Il problema è la regolamentazione macchinosa con l’inquadramento in livelli per cui la retribuzione rimane legata a uno schema. Dovrebbero pagarti per quello che sai fare e per il ruolo, i livelli contrattuali dovrebbero sparire.

Oggi chi produce di più guadagna di più, un operaio specializzato può essere più importante di un ingegnere, l’unica cosa è il principio della domanda e dell’offerta, bisogna vedere quanti bravi ingegneri e quanti bravi operai specializzati, si possono realmente trovare sul mercato e se rispondono alle richieste dei datori di lavoro, anche perché non è detto che per diventare operaio specializzato, con alcuni anni minimi di esperienza sia più facile che diventare ingegnere; questo è quello che molte persone come l’amico ingegnere di cui sopra non capiscono.

Oltre 6 milioni di operai contro 4,6 milioni di impiegati.

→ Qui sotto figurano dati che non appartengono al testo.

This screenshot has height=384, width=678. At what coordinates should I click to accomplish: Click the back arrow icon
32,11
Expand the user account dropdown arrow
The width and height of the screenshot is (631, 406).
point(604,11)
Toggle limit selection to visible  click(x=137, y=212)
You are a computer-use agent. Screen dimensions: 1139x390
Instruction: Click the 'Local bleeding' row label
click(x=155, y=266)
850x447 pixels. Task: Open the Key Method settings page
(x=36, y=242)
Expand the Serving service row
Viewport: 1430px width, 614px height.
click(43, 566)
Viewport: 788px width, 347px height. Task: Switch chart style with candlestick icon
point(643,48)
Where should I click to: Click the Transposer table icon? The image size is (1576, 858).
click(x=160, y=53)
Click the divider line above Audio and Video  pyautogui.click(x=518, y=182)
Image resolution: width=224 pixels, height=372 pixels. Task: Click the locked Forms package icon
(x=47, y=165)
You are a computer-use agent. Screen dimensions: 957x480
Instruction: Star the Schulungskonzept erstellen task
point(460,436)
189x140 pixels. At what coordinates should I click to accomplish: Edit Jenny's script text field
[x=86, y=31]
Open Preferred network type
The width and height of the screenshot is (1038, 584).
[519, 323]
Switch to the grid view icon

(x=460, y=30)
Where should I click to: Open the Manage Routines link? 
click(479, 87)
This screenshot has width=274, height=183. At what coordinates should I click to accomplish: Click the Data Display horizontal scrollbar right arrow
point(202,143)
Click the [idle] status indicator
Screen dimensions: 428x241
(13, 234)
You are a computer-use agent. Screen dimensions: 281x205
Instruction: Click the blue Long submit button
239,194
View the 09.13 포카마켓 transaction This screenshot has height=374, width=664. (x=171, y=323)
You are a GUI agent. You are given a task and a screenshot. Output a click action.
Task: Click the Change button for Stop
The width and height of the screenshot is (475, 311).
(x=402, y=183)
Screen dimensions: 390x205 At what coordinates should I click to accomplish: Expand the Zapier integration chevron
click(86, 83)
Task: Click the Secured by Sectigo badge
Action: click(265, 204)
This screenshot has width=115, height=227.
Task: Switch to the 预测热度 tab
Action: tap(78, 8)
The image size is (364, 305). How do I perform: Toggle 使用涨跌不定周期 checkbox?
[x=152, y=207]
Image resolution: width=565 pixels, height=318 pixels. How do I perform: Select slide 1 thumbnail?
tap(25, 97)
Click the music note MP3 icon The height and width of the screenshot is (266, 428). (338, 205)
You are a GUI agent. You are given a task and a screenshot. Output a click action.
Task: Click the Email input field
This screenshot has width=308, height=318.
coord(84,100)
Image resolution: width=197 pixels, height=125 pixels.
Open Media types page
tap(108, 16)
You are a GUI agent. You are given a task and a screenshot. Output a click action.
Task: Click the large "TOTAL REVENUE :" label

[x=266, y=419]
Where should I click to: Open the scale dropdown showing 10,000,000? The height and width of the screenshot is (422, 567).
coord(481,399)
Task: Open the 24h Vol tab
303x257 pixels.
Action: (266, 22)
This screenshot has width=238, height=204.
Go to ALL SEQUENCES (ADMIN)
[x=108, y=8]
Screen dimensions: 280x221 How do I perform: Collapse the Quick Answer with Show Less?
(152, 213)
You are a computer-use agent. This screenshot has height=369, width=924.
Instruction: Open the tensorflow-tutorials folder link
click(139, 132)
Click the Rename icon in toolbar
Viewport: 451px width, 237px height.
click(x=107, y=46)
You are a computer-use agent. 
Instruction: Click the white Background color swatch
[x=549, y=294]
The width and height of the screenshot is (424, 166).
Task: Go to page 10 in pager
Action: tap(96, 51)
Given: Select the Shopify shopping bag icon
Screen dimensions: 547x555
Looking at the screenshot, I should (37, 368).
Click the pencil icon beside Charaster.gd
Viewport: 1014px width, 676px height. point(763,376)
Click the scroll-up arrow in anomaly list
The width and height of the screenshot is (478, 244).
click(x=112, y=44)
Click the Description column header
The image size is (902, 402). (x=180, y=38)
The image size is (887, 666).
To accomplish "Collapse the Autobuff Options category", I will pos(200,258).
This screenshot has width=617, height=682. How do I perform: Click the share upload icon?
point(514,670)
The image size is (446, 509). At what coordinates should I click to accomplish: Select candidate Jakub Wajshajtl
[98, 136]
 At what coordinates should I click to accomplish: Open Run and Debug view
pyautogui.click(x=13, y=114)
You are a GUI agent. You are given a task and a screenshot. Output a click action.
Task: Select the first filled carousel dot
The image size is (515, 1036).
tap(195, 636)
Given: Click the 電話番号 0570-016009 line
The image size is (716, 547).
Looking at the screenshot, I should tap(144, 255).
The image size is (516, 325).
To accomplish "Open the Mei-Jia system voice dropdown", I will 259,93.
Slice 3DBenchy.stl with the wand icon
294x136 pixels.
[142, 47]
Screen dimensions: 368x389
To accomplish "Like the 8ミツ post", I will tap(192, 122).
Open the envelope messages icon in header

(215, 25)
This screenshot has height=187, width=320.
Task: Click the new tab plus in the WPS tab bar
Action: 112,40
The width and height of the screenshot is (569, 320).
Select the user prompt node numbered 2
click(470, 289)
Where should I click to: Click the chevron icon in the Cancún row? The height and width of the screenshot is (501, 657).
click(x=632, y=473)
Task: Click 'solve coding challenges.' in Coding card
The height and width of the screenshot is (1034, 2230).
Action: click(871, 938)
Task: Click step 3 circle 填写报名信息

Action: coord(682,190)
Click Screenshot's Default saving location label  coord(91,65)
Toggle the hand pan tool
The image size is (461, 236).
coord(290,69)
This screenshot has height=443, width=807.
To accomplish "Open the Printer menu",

La crescita del terziario non basta per arrivare al sorpasso, se il confronto riguarda il numero di occupati: lo scorso anno, in Italia, più di metà dei dipendenti del settore privato aveva un contratto da operaio. Il dato è contenuto nell’Osservatorio dell’Inps sui lavoratori dipendenti, esclusi gli statali, i domestici e gli agricoli. Gli operai con almeno un giorno di lavoro retribuito in ogni mese dell’anno sono stati 6,27 milioni, oltre il 52,6% dell’insieme dei lavoratori dipendenti calcolati in media annua (11,9 milioni).

Seguono gli impiegati, a quota 4.668.200, i quadri, che sono 432.177, i dirigenti, 112.236, gli apprendisti, 402.874, calati del 14% rispetto al 2014 a causa, scrive l’istituto, dell’introduzione dell’esonero contributivo triennale “che esclude le assunzioni in apprendistato”. Nelle altre categorie ricadono 32.442 persone.

Se si guarda invece ai dipendenti con almeno un giorno lavorativo nell’intero anno, che sono stati 14,45 milioni, gli operai salgono a 7,9 milioni pari al 54,9% del totale. Gli impiegati si fermano invece al 37,7% del totale, gli apprendisti e i quadri rispettivamente al 3,1% e i dirigenti allo 0,8%.

Sempre lo scorso anno, quello in cui erano in vigore gli incentivipieni per le assunzioni a tempo indeterminato, sono aumentati del 16,1%, a 599.821, i lavoratori del settore privato in somministrazione (gli ex interinali) con almeno una giornata retribuita nell’anno. Il 91,3% di loro ha un contratto a tempo determinato e hanno guadagnato, in media, solo 8.200 euro totalizzando in media 114 giornate retribuite. Analizzando la distribuzione dei lavoratori per area geografica di lavoro, nel 2015 più del 70% dei lavoratori dipendenti in somministrazione lavora nelle regioni del Nord. Seguono il Centro (16,2%), il Sud (10,5%) e le isole (2,5%). La retribuzione media è costantemente più alta per gli uomini: 9.192 euro contro 6.776 euro per le donne. Per il 6,5% che ha un contratto a tempo indeterminato con retribuzione media annua sale a 18.563 euro e le giornate medie retribuite nell’anno a 243.